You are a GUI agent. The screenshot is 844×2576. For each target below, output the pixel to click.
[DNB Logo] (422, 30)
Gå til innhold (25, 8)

---

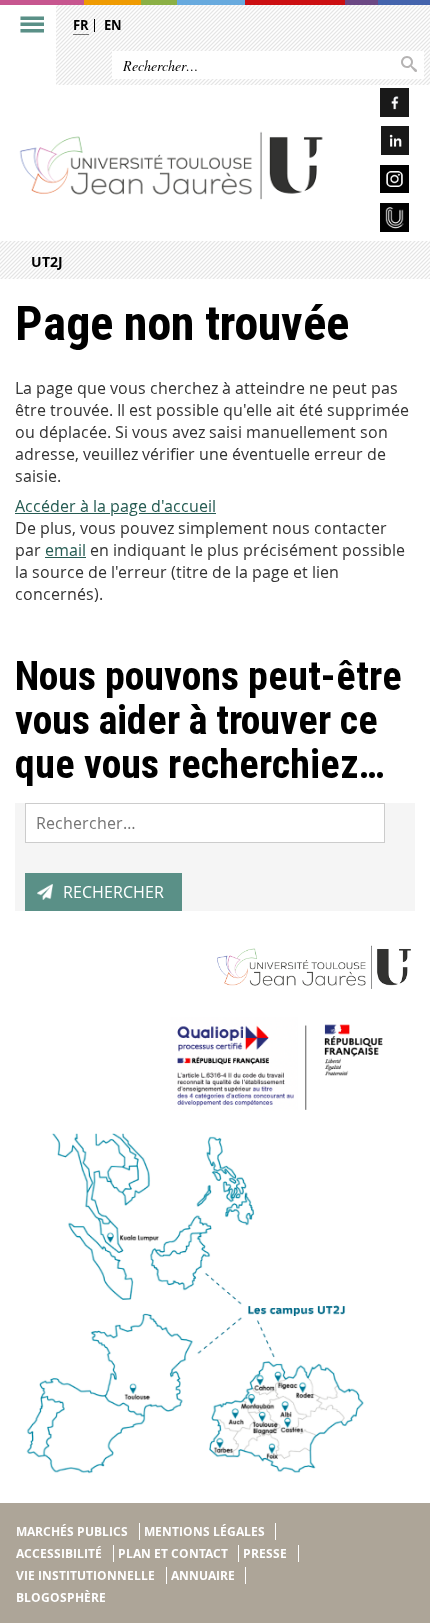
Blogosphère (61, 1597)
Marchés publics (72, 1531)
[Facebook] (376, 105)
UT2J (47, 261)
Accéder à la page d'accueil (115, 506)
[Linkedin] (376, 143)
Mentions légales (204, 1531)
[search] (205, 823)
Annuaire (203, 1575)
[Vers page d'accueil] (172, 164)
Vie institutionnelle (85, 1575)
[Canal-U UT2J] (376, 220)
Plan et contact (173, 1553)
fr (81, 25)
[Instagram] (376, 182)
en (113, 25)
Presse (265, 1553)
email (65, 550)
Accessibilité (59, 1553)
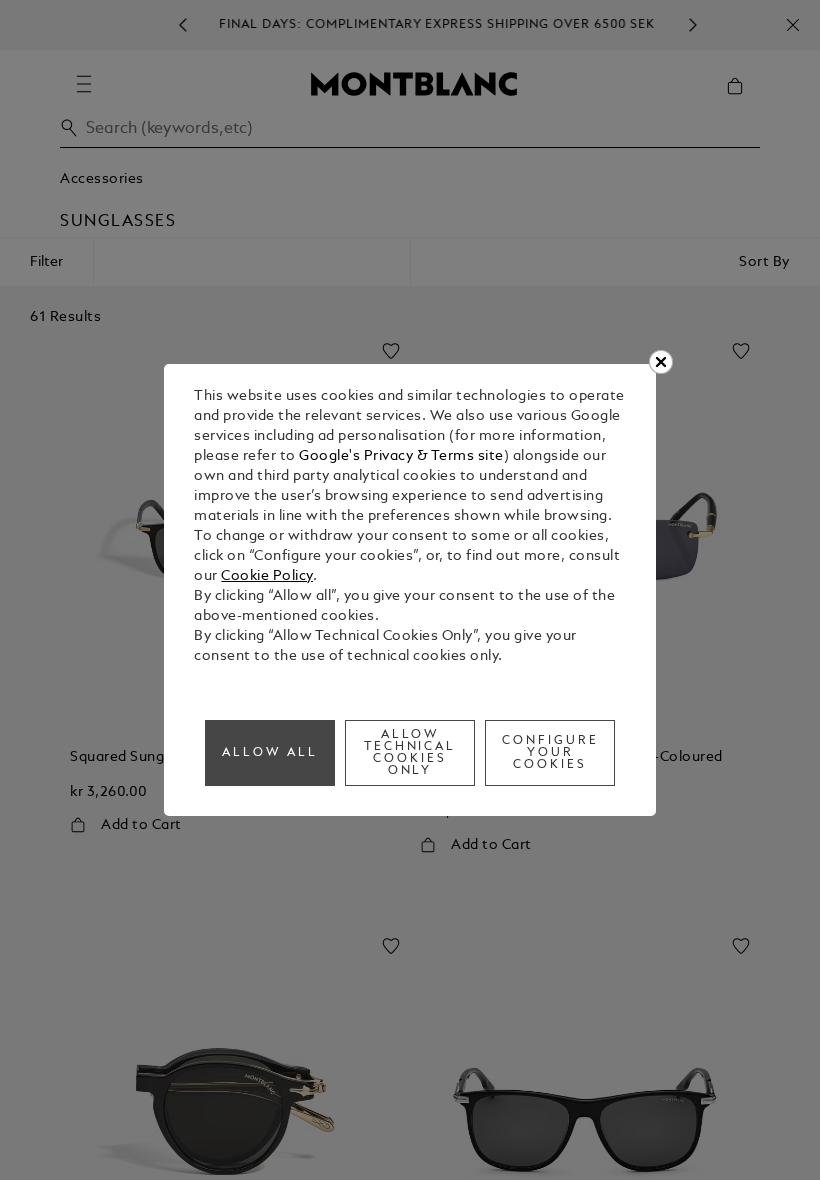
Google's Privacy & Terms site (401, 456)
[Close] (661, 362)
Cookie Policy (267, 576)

Problem description
Please output the lines above beginning at the line with "Plan et contact (173, 1553)" and ending after the line with "Cookie Policy (267, 576)", precisely as written and with no pictures.

Expected output
Plan et contact (173, 1553)
fr (81, 25)
[Instagram] (376, 182)
en (113, 25)
Presse (265, 1553)
email (65, 550)
Accessibilité (59, 1553)
Google's Privacy & Terms site (401, 456)
[Close] (661, 362)
Cookie Policy (267, 576)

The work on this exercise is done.